Sylvie’s hand flew off the wheel again, grabbed his shoulder. “Idiot. Wright died to save you, and you…
She shut her mouth, felt one step away from hyperventilating, thought back to when he’d first returned to Chicago. “Those two weeks where you were ‘unreachable’? You were fucking dealing with the venom. Dying, and you didn’t tell me.”
“I didn’t die.”
Sylvie let out her breath; it rushed out on a shaky stream. She counted to ten, sucked in more air, and said, “Fine. Fine. You didn’t die, and I’ll crash the truck if we fight now. So, give me the short answer. You have psychic powers, but you can’t find Zoe.”
“I have limited abilities,” he said. “They’re all tied in to precognition and threat. I could tell you
“What?” She whipped a look at him, wondering if that was an example or a prophecy.
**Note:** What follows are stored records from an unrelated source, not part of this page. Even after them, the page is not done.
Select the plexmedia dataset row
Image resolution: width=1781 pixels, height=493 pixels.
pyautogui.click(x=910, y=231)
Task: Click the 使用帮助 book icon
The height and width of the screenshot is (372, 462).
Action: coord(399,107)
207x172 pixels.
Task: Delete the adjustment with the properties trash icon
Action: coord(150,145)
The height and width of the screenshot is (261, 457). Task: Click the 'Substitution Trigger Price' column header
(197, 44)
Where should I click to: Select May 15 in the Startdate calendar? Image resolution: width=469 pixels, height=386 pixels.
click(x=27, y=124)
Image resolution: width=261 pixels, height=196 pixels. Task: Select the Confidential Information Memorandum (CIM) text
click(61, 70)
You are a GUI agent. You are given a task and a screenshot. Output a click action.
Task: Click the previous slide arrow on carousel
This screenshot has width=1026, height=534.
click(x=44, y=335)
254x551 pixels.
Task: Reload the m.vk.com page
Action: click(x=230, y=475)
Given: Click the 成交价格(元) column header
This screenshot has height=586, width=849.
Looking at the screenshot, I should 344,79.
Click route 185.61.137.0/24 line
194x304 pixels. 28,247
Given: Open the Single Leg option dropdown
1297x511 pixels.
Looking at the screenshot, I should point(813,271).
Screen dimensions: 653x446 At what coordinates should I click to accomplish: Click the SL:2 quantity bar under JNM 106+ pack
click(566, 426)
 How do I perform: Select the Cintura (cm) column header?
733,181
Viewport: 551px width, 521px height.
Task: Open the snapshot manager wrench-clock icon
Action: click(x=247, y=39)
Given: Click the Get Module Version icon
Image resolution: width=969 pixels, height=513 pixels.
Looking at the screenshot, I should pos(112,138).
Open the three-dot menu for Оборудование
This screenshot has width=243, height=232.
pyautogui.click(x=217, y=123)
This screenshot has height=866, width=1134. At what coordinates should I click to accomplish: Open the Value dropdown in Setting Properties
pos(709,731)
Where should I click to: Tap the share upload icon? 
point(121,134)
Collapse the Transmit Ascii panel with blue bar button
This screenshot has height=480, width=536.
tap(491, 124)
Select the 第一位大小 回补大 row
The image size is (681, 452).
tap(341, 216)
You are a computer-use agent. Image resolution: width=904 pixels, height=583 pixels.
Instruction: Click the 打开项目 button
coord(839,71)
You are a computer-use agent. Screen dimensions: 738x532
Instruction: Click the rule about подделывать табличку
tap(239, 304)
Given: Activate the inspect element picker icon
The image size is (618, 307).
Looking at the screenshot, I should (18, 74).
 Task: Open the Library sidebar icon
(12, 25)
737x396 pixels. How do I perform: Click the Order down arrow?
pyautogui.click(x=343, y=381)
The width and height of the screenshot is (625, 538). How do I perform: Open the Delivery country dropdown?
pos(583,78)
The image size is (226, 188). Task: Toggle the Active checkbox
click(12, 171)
He shrugged, apparently not sure himself.
Sylvie’s phone rang shrilly in her jacket pocket, thrown over the back of the seat. “Get that,” she said. “Maybe it’s Zoe.”
“It’s not,” he said, before he even reached her jacket.
“So your talent’s good for crushing hope,” she muttered. “Figures.”
Demalion fumbled for the phone, dragging her jacket up from behind the seats. “It’s not an ISI number,” he said, before hitting speaker.
An agitated man started talking before Demalion could say more than, “Yes?”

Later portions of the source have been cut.